PORT ELIZABETH, EASTERN CAPE Review no.: 120050

CA&R NO.: /2012

Date delivered: 23 May 2012

In the matter between:

THE STATE

And

DARUIS GERBER



REVIEW JUDGMENT

DAMBUZA J,

[1] This matter comes before me on special review from the magistrate, Port Elizabeth. In the referral letter the magistrate states that the sentence imposed on the accused is incompetent and suggests that the sentence imposed be set aside and that either a fresh sentence be imposed or that the matter be remitted to the magistrate for sentence to be considered afresh. A further issue which according to the magistrate, is a cause for the referral, is that no inquiry was held, in the court a quo, in terms of Section 103 of Act 60 of 2000.

[2] The accused was convicted, on a plea of guilty to dealing in dagga. He was then sentenced as follows: “ Beskuldigde gevonnis word to R5 000-00 (vyf duisend) of 5 (vyf) maande gevangenisstraf en daarbenewens tot ‘n verdere 6 (ses) maande gevangenisstraf. Die laaste gedeelte word opgeskort vir ‘n tydperk van vyf (5) jaar op voorwaarde dat die bekuldigde nie skuldig bevind word aan O/Artikel 5 (b) Wet 140 van 1992 (Handel in dwelms) wat gepleeg is gedurende tydperk van opskorting nie.”

[3] The magistrate suggest that the sentence imposed is incompetent because the first portion thereof imposes a fine with an alternative of imprisonment AND ONLY THEREAFTER a sentence of a term of imprisonment is imposed. According to the magistrate the court in S v Mohome1 held that “(die hof (moes) eers die gevangenisstraf opgele het.”

[4] I do not agree. Firstly Section 17 (e) of the Act provides that a person convicted of dealing in dangerous dependence producing substance2 shall be liable: “to imprisonment for a period not exceeding 25 years, or to both such imprisonment and such fine as the court may deem fit to impose.”
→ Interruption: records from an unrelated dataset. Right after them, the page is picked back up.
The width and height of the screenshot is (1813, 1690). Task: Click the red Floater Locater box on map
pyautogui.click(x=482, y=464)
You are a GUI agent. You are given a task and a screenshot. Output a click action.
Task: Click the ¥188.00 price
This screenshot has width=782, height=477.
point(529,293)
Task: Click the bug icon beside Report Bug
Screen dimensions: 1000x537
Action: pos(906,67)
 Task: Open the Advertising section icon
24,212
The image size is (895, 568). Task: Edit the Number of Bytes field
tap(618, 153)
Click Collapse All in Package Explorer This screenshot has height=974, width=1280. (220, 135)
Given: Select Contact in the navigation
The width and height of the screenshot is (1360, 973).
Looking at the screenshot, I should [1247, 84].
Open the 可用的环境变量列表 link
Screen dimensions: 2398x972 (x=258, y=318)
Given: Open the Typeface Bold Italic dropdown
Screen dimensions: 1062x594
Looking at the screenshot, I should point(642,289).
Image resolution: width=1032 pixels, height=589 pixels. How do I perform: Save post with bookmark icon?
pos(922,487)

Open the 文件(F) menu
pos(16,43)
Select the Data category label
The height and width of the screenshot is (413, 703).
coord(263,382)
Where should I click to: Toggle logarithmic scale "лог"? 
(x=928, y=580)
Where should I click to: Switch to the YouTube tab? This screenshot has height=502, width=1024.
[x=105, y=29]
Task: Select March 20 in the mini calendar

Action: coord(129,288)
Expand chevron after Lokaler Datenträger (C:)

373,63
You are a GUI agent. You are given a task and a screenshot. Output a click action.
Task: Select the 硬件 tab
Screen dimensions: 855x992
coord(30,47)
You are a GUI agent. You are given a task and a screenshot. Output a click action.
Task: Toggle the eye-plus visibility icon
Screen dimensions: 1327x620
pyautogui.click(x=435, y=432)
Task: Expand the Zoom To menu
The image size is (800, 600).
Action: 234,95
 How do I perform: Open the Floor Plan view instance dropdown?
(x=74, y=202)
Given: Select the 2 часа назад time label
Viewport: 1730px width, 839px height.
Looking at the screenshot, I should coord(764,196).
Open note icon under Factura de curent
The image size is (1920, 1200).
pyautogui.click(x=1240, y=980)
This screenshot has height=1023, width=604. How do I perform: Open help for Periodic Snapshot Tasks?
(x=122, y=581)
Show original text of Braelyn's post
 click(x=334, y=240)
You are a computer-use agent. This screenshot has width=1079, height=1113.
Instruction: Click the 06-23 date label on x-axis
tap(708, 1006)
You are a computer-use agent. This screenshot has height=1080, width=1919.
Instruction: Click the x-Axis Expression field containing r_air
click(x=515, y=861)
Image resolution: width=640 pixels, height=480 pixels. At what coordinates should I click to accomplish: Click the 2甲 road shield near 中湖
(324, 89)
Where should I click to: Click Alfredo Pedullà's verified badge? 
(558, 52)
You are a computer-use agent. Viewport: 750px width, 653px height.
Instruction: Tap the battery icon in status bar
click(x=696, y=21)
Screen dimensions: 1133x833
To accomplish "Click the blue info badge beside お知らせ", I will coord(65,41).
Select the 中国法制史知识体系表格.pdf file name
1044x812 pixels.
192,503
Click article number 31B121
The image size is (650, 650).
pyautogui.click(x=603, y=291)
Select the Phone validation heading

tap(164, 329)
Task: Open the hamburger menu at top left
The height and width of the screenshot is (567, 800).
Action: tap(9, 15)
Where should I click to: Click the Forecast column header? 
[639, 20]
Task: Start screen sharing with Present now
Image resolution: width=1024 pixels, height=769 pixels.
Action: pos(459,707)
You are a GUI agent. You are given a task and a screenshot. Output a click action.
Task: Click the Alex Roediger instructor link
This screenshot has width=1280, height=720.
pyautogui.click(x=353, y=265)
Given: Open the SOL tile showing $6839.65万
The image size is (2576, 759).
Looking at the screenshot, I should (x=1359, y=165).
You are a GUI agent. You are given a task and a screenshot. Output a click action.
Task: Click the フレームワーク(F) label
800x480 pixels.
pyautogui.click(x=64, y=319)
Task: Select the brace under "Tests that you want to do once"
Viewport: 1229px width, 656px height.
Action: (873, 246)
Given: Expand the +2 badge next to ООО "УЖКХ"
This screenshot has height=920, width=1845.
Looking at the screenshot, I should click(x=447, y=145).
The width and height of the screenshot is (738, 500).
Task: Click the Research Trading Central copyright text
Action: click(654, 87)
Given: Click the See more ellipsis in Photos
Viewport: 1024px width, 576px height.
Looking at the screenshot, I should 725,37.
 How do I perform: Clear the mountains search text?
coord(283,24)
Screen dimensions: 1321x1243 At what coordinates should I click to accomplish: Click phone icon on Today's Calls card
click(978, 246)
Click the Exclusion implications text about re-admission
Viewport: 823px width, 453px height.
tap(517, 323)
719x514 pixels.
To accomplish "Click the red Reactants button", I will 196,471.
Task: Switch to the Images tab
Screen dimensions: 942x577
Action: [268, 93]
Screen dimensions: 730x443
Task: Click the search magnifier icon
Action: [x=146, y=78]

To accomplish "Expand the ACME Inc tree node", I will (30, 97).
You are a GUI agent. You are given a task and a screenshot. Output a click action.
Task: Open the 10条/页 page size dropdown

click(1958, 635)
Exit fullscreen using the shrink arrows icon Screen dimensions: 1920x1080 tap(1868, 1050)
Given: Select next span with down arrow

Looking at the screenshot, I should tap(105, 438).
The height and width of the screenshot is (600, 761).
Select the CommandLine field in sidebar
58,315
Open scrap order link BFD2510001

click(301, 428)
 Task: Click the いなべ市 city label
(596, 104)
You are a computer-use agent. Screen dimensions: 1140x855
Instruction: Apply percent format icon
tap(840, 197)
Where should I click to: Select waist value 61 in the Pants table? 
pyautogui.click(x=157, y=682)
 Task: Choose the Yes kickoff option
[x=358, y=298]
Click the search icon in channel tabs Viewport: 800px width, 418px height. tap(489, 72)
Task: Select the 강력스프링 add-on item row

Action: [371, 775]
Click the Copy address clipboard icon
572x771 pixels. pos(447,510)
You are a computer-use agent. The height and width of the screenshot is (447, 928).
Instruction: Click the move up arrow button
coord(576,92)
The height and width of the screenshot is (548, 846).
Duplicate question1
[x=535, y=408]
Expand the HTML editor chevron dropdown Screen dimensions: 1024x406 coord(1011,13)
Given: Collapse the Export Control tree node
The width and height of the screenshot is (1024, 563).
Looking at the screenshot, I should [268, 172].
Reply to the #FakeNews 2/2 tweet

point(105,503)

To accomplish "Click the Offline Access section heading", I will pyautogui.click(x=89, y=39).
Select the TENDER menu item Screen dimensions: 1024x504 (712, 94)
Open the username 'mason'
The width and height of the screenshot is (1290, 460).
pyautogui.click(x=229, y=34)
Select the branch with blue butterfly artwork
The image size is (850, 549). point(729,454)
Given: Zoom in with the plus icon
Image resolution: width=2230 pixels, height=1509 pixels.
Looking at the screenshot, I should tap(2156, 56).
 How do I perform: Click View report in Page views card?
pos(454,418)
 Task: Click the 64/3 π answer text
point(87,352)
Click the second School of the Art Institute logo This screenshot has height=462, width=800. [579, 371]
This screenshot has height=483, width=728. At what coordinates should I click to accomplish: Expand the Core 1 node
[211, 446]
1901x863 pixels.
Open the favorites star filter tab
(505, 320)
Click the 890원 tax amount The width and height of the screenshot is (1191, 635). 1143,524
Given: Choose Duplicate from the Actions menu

[5] The sentence therefore complies with the provisions of Section 17 (e) of the Act in that a term of imprisonment (though suspended) has been imposed. What the court held in S v Mohome, to which the magistrate refers is only that upon a conviction for dealing in drugs, in addition to any fine with alternative imprisonment which may be imposed, a further term of imprisonment, suspended or unsuspended and without an alternative of a fine, must always be imposed. In the words of Smit J in Mohome: “ benewens enige boete met alternatiewe gevangenisstraf wat opgele mag word daar altyd ‘n verdere termyn gevangenisstraf met of sonder opskorting en sonder die keuse van ‘n boete opgele moet word.” That is what has been done in this case.

[6] I do agree that in as far as the provisions of section 103 of Act 60 of 2000 were never brought to the attention of the accused, the proceedings before the court a quo were not in according with justice and that the matter has to be remitted to the magistrate for an inquiry to be held accordingly.

Consequently:

  1. The conviction and sentence are confirmed.

  2. The record is remitted to the magistrates court for the provisions of Section 103 of Act 60 of 2000 to be complied with.









_________________________

N. DAMBUZA

JUDGE OF THE HIGH COURT







I agree,



_________________________

J.W EKSTEEN

JUDGE OF THE HIGH COURT





2 (Contravention of S5 (b) of the Act.)